Appendix: Using Your Own Dataset - Predictive Segmentation Using Amazon Pinpoint and Amazon SageMaker

Appendix: Using Your Own Dataset

Predictive Segmentation Using Amazon Pinpoint and Amazon SageMaker includes a simple, example dataset that contains example customer data, engagement data, and endpoint export data.

For customers who want to use this solution with their own data, we recommend following AWS best practices for uploading data in Amazon Simple Storage Service (Amazon S3).

AWS Glue will crawl your data daily. With AWS Glue, you pay an hourly rate, billed by the second, for the crawler runtime to discover data and populate the AWS Glue Data Catalog.
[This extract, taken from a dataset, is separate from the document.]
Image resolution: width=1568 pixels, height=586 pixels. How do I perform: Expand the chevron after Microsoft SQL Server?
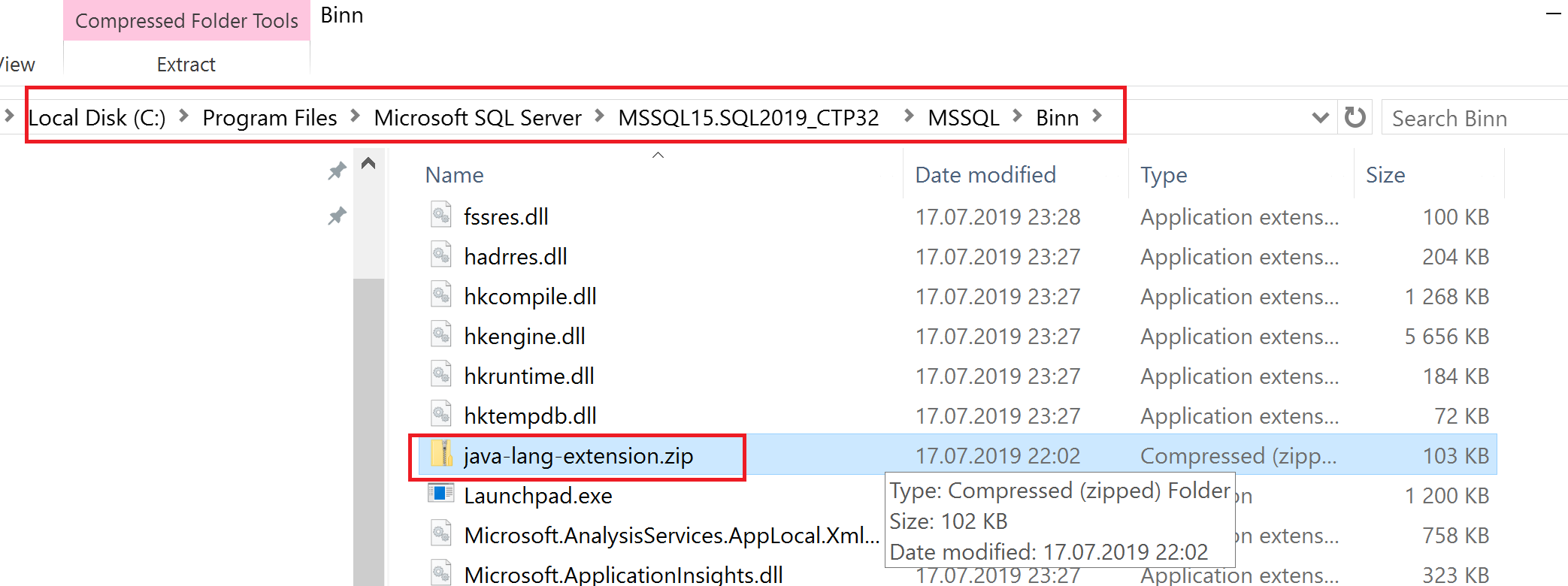pyautogui.click(x=600, y=116)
If you have a large dataset, you can reduce costs and achieve better performance if you partition, compress, or convert your data into a columnar format such as Apache Parquet.

Use the following steps to modify the solution to use your dataset.
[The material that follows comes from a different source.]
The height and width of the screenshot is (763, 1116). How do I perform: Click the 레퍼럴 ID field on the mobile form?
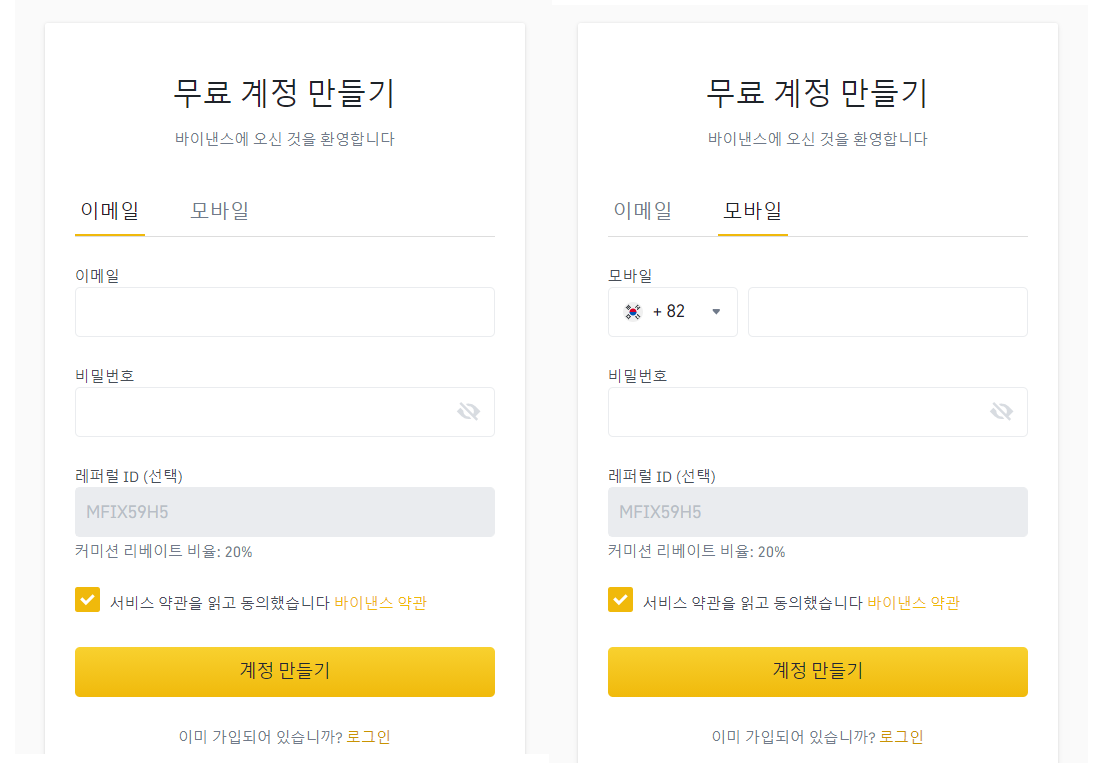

  1. Load your customer data into the solution’s Amazon S3 bucket (datas3bucket). The bucket is located in the customers prefix folder.

  2. With the help of an experienced data scientist, train the ML model using your dataset and features from Amazon Pinpoint behavioral data.

    For a list of Amazon Pinpoint events, see Events in the Amazon Pinpoint REST API Reference.

  3. Create a new Amazon Athena query that pulls the applicable ML model features from your dataset. For more information, see Getting Started in the Amazon Athena User Guide.

  4. Update the QueryAugmentStart AWS Lambda function's NAMED_QUERY environment variable with the identifier for the query you created in the previous step.